● Kutipan untuk Dibaca
Mandi lebih afdhol, karena hadits
riwayat Abu Rofi’ , “Suatu hari Nabi keliling mendatangi istri-istrinya,
beliau mandi di istrinya yang ini, dan mandi lagi di istrinya yang ini. Lalu
aku menanyakan hal itu kepada beliau rasulullah, “Wahai Rasulullah, mengapa tidak mandi sekali saja?”. Beliau
menjawab, “Karena (mandi berkali-kali)
itu, lebih bersih, lebih baik, dan lebih suci”. (HR. Abu Dawud dan yang
lainnya, sanadnya hasan).
9. Suami
istri diperbolehkan mandi bersama dalam satu tempat, meski saling melihat aurat
masing-masing. Ada banyak hadits yang menerangkan hal ini, diantaranya,
Aisyah r.a mengatakan, “Aku pernah mandi bersama Rasulullah dari satu tempat air, tangan kami saling berebut, dan beliau mendahuluiku, hingga aku mengatakan, “Biarkan itu untukku, biarkan itu untukku”, ketika itu kami berdua sedang junub.”
10. Usai
berhubungan, hendaklah berwudhu sebelum tidur, dan lebih afdholnya mandi.
Karena hadits riwayat Abdulloah bin Qais , ia mengatakan: Aku pernah menanyakan
kepada Aisyah , “Bagaimana rasulullah dahulu ketika junub, apakah mandi sebelum
tidur, atau sebaliknya tidur sebelum mandi?”. Ia (Aisyah) menjawab, “Semuanya pernah beliau lakukan, kadang
beliau mandi lalu tidur, dan kadang beliau wudhu lalu tidur”. Aku
menambahi, “Segala puji bagi Allah yang telah menjadikan perkara ini mudah”.
11. Jika istri sedang haid,
suami tetap boleh melakukan apa saja dengannya, kecuali jima’. Sebagaimana
sabda Rasulullah, “Lakukan apa
saja (dengan istri kalian) kecuali jima’.”

● Data yang Disediakan
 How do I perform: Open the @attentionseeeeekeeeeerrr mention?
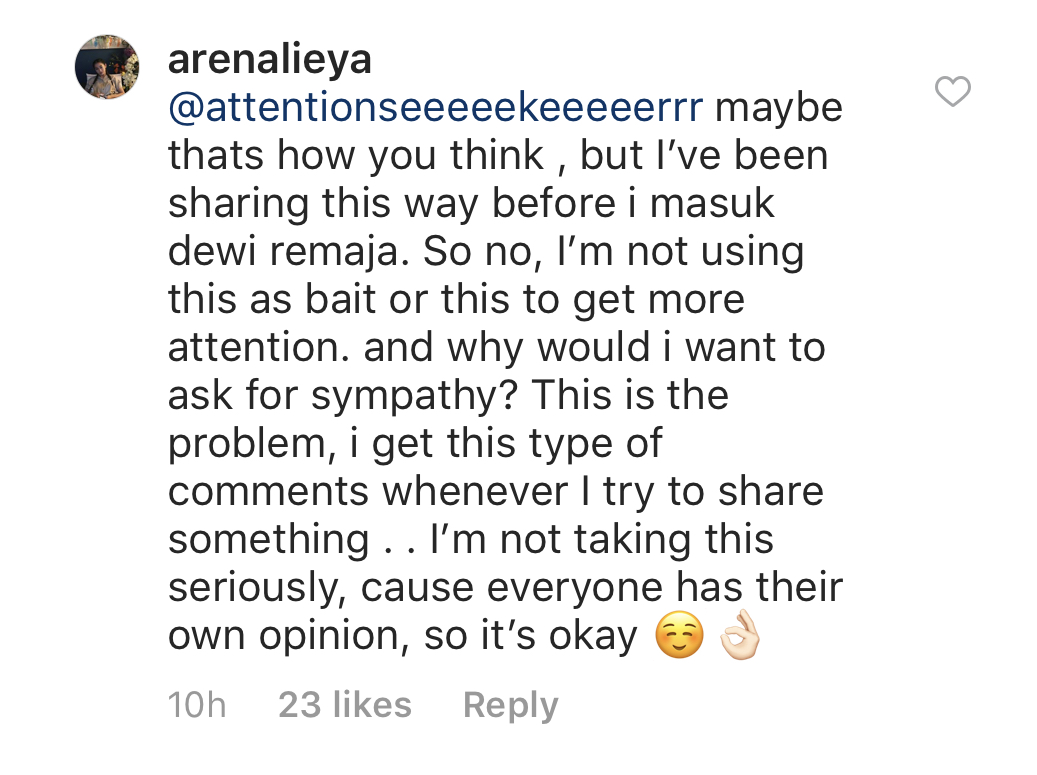(x=435, y=108)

● Daftar Tugas
a: Ketik ulang bagian kutipan tentang adab suami istri, seluruhnya mulai dari "itu, lebih bersih, lebih" hingga "lebih afdholnya mandi.".
b: Sebutkan semua sifat yang menurut jawaban Rasulullah dalam kutipan tentang adab suami istri dimiliki oleh mandi berkali-kali.
c: Teruskan kutipan tentang adab suami istri mulai setelah kalimat terakhirnya.

● Jawaban Latihan
a:
itu, lebih bersih, lebih baik, dan lebih suci”. (HR. Abu Dawud dan yang
lainnya, sanadnya hasan).
9. Suami
istri diperbolehkan mandi bersama dalam satu tempat, meski saling melihat aurat
masing-masing. Ada banyak hadits yang menerangkan hal ini, diantaranya,
Aisyah r.a mengatakan, “Aku pernah mandi bersama Rasulullah dari satu tempat air, tangan kami saling berebut, dan beliau mendahuluiku, hingga aku mengatakan, “Biarkan itu untukku, biarkan itu untukku”, ketika itu kami berdua sedang junub.”
10. Usai
berhubungan, hendaklah berwudhu sebelum tidur, dan lebih afdholnya mandi.

b: lebih bersih, lebih baik, dan lebih suci

c:
Kaffarat (tebusan) bagi orang yang
menjima’ istrinya ketika istrinya sedang haid, sebagaimana diterangkan dalam
hadits riwayat Ibnu Abbas , Rasulullah pernah ditanya tentang suami yang
mendatangi istrinya ketika haid, maka beliau menjawab, “Hendaklah ia bersedekah dengan satu dinar atau setengah dinar”.
Syaikh Masyhur mengatakan, “Yang
dimaksud dengan dinar dalam hadits itu adalah dinar emas, dan 1 dinar emas itu
sama dengan 1 mitsqol, sedang 1 mitsqol itu sama dengan 4 ,24 gram emas murni”.
12. ‘Azl (mengeluarkan
sperma di luar vagina) diperbolehkan, meski lebih baik ditinggalkan.
Karena perkataan Jabir, “Dulu kami (para sahabat) melakukan ‘azl, di
saat Alqur’an masih turun”. Dalam riwayat lain, “Kami (para sahabat) dulu melakukan ‘azl di
masa Rasulullah (masih hidup), lalu kabar itu sampai kepada beliau,
akan tetapi beliau tidak melarang kami (melakukan ‘azl)”.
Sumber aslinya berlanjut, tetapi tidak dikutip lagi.